Fracking Pipeline Threatens Sandy’s Worst-Hit Victims
From NYU Local
By Melissa Cronin
Just weeks after Hurricane Sandy walloped New York City in one of the most devastating episodes of destruction the city has ever seen, new safety concerns for those who were hardest-hit have come to light–namely, a pipeline for fracked gas that is proposed to go right underneath the battered areas, many of which are still without power.
The Williams’ Transco Rockaway Lateral Project will consist of a 3.17-mile, 26-inch pipeline, mostly offshore, planning to deliver natural gas to the Rockaways as early as 2014. Williams Transco, or Transcontinental Gas Pipe Line Corporation, is a subsidiary of The Williams Companies, Inc., which operates a 10,000-mile natural gas pipeline that stretches cross-country from Texas to NYC, among other pipelines.
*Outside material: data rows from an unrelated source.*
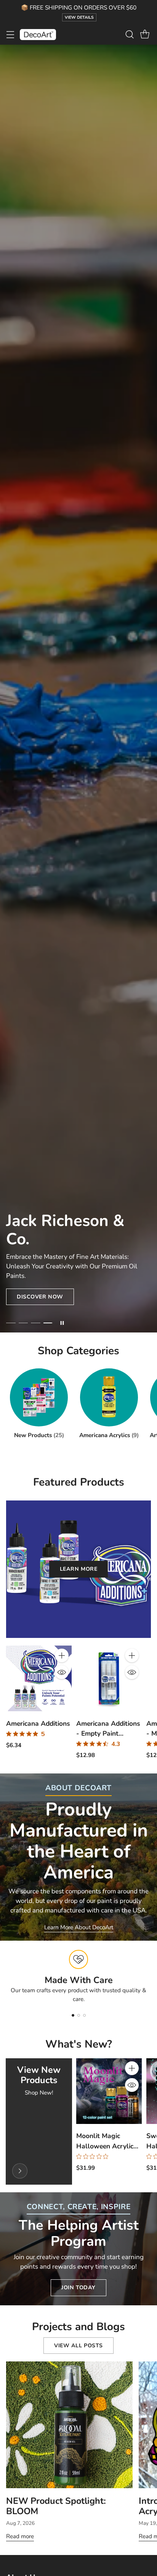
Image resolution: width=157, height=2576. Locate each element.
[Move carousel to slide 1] (11, 1323)
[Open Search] (129, 34)
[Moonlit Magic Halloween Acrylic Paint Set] (109, 2091)
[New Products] (19, 2171)
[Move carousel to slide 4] (48, 1323)
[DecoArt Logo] (38, 34)
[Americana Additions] (39, 1678)
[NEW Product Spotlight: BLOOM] (69, 2424)
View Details (79, 17)
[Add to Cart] (62, 1655)
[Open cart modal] (144, 34)
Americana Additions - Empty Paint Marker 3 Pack (108, 1733)
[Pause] (62, 1323)
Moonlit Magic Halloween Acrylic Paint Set (104, 2145)
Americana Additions (38, 1723)
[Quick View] (62, 1672)
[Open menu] (10, 34)
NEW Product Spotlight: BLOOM (56, 2506)
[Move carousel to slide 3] (35, 1323)
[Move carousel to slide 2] (23, 1323)
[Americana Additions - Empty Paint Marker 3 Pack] (109, 1678)
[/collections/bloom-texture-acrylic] (78, 689)
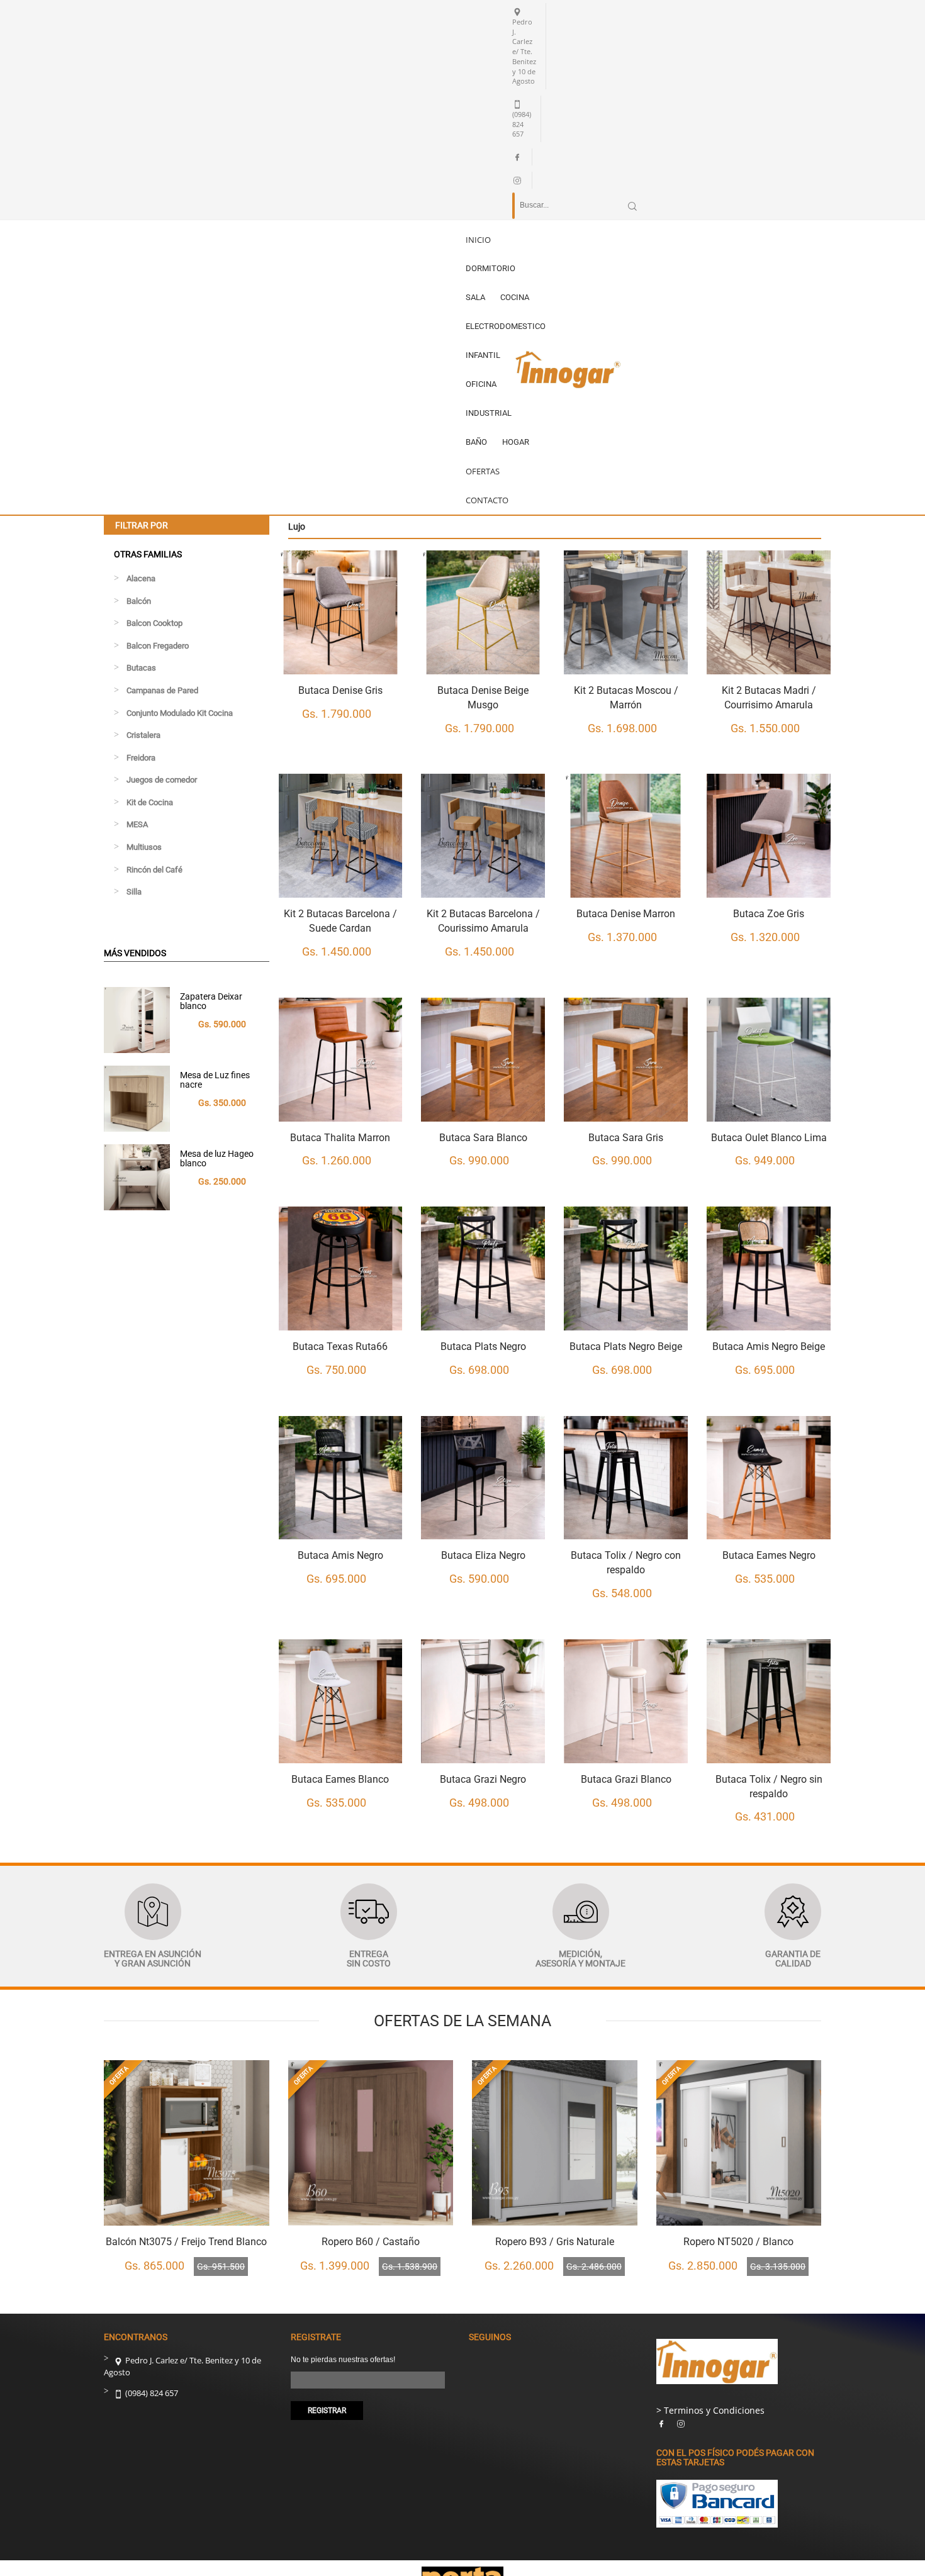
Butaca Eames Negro (769, 1555)
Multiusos (144, 847)
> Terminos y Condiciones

Environmentalists and activists, who have started a petition asking the White House to take action against the pipeline’s development, fear that the pipeline will bring gas that is irresponsibly retrieved or contaminated with chemicals. The process used to retrieve natural gas, called hydraulic fracturing, involves shooting high-pressure streams of water, sand, and often-toxic, unspecified chemicals into the ground to get at natural gas reserves that lie 8,000 feet below the surface.
In particular, they worry that the gas, like many other natural gas sources, will contain the fracking chemical Radon, a carcinogen that, according to the Environmental Protection Agency, is the second-leading cause of lung cancer next to smoking.
A leading cause for concern, too, is the risk of pipeline explosion the project will bring to these already stressed communities. Williams has a history of pipeline explosions, like the one in September of 2008 that destroyed two homes and caused multiple injuries. The company was investigated and named responsible for the incident by the U.S. Department of Transportation.
However, on its website, Williams asserts that natural gas pipelines are the safest way to transport energy:
“Pipelines are the safest, most reliable and efficient manner of transporting energy products. Statistics gathered by the National Transportation Safety Board, a federal agency, indicate that less than one one-hundredth of one percent (.01%) of all transportation accidents in the U.S. are related to pipelines.”